How To Do The Salabhasana : Step-by-Step Instructions
- Lie on your abdomen on the ground and place your hands by your side.
- As you inhale, lift your legs and upper torso.
- Using your inner thighs, lift your leg upwards without bending your knees. Your weight should rest on your lower ribs and abdomen.
- Hold the pose for a minute. Release.
Keep the following information in mind when practicing this pose:
- Keep your focus on the length of your spine. Evenly distribute your “lift” across your upper, middle, and lower back. Do not worry about how high you lift — over-emphasizing height can strain your back or neck and cause injury. Instead, try to extend forward through your torso and back through your legs.
- Inwardly rotate your thighs by turning your big toes toward each other. This will help prevent too much compression in your low back.
- Draw your pelvis down firmly into the mat. This counteraction will help lift your upper body! Place extra padding beneath your hip bones, if needed.
- Keep your buttocks firm, but not hard. Instead, actively engage the muscles of your abdomen and back to lengthen and lift through the pose.
Beginners can start by just lifting their legs, keeping their upper body on the ground. You may also use your hands for additional support.
Modifications & Variations
There are many variations on this pose, so try these simple changes to find a modification that works for you:
- Beginners can keep the tops of the feet pressing into the floor.
- Beginners can also keep the forehead on the floor. Place your hands underneath your shoulders and lift only your legs off the mat.
- For a deeper shoulder stretch, interlace your fingers behind your back and reach your knuckles toward your heels.

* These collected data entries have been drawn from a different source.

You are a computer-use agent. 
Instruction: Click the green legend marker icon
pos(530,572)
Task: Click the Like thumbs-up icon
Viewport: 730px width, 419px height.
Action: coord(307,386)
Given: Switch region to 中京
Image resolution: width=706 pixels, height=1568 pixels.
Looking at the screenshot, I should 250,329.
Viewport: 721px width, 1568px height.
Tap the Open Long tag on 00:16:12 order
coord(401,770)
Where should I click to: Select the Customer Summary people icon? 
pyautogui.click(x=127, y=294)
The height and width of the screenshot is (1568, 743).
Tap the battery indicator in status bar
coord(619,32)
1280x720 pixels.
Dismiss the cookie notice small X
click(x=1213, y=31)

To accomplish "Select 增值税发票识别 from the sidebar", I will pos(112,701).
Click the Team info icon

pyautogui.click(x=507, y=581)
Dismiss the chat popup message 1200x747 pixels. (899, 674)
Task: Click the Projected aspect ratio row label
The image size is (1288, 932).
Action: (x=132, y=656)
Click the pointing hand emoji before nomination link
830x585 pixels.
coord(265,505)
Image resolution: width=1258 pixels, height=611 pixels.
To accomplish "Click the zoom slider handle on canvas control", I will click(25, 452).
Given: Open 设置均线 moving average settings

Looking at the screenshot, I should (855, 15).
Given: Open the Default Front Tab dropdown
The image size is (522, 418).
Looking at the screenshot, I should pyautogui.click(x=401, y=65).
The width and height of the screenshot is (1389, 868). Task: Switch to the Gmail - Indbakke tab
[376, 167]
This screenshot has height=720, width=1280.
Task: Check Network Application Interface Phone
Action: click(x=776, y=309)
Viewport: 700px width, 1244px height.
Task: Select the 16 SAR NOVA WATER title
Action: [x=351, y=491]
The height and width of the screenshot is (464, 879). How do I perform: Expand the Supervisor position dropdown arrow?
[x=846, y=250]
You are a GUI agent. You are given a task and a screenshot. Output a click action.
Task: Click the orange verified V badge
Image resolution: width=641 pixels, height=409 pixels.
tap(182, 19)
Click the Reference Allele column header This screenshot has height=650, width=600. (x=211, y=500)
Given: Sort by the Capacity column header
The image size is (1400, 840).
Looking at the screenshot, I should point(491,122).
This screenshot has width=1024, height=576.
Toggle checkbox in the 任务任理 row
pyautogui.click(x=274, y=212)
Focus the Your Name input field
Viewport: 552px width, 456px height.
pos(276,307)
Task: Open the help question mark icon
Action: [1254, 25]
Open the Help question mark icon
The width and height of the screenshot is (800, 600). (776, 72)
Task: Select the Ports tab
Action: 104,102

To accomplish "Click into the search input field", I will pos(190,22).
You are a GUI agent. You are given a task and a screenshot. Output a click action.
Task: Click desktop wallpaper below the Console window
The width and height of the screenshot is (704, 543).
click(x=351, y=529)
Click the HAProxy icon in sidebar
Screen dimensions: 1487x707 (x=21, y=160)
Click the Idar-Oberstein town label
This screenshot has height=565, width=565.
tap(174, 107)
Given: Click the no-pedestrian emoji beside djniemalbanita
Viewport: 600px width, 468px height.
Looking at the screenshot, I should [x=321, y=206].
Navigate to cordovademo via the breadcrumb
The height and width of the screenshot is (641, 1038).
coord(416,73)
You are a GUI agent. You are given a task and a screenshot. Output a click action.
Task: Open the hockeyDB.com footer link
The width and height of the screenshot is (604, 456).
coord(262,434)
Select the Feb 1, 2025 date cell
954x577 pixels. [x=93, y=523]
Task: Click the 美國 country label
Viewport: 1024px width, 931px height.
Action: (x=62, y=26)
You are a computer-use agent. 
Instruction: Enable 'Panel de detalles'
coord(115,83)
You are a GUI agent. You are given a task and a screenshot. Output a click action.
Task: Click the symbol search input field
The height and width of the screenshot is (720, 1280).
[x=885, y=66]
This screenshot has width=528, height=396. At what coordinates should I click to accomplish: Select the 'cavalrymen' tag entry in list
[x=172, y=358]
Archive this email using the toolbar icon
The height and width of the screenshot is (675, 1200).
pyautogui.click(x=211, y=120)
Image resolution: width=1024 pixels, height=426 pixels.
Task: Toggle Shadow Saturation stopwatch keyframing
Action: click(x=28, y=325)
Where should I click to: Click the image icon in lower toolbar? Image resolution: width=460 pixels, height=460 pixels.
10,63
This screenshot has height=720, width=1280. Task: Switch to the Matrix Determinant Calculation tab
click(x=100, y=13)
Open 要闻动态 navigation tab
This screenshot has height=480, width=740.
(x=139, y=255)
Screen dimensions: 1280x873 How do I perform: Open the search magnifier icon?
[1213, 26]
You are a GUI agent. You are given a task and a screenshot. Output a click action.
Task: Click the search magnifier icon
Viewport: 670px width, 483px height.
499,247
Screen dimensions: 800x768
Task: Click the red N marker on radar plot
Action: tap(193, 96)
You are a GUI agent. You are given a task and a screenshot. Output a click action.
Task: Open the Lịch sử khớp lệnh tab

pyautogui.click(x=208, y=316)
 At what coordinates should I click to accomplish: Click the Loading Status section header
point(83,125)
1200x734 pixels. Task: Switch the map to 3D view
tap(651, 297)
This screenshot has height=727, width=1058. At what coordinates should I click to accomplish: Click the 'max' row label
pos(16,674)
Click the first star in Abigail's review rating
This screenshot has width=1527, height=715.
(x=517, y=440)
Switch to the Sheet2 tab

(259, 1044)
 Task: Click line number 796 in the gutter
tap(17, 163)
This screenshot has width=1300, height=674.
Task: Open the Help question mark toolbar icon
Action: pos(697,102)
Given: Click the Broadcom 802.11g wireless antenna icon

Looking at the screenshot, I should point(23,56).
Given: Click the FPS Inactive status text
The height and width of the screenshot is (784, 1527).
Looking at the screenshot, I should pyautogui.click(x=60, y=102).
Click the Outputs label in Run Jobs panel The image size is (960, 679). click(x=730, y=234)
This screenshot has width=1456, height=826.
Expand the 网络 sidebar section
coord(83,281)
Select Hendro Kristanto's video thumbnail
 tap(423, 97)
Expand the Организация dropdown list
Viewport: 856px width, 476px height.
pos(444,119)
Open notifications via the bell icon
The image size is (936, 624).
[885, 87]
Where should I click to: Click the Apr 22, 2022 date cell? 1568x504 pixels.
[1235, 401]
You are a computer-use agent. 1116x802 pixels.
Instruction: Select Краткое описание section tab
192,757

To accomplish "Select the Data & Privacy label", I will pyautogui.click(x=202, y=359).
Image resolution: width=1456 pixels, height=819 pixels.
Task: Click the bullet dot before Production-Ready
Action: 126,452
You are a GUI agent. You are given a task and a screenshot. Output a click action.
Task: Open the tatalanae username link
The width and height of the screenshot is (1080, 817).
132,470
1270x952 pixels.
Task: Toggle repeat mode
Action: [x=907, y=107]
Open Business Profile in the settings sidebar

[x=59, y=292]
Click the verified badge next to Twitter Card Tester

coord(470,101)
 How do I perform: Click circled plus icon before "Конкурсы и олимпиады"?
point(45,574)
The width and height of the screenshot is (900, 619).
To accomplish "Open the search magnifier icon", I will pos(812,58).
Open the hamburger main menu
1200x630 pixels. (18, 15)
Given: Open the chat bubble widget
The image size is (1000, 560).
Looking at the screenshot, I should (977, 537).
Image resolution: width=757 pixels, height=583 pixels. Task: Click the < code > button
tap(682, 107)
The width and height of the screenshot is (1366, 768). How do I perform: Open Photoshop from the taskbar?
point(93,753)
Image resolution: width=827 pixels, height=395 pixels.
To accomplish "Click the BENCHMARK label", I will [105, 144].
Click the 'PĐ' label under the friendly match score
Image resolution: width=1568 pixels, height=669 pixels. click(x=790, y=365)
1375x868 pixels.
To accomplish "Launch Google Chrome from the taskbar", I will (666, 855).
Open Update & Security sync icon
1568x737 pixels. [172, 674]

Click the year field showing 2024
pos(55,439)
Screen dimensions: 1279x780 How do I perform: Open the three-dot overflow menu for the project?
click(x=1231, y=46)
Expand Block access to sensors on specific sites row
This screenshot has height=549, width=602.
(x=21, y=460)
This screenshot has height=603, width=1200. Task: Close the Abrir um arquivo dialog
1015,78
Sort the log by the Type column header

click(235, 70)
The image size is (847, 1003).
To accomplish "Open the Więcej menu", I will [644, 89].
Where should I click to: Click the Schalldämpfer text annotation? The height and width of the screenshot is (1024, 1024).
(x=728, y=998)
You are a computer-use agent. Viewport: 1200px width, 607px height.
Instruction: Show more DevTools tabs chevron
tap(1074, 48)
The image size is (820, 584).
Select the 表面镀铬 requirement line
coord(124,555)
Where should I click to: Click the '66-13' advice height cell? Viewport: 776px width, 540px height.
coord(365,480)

- Extend your arms straight forward, for a greater upper-back challenge
- For a deeper stretch and strengthening across the back, extend your right arm forward. Then lift your arm, chest, and left leg, keeping your right leg and left arm on the mat. Release, then repeat with your left arm forward and right leg lifting.
- For more back strengthening and a greater challenge to your flexibility, extend your arms out to the sides and upward, as if you are spreading and lifting a pair of wings.
Benefits Of The Salabhasana
- This pose invigorates the entire body, stimulates the internal organs, as well as enhances the circulation of blood.
- This asana helps to regulate the acid-base balance in the body.
- The arms, thighs, shoulders, legs, calf muscles, and hips are strengthened through this asana.
- The back is also toned and strengthened. This asana also encourages a healthy posture.
- It regulates metabolism and helps you lose weight.
- It also helps reduce stress and tension.
Locust Pose can be a great way to counteract a long day of sitting or slouching. Stretching out your spine and chest will help you feel more energized, yet calm; less fatigued and less stressed. Warm up with a Sun Salutation or two, then add in a few rounds of Locust for a simple routine that will strengthen, lengthen, and rejuvenate your body!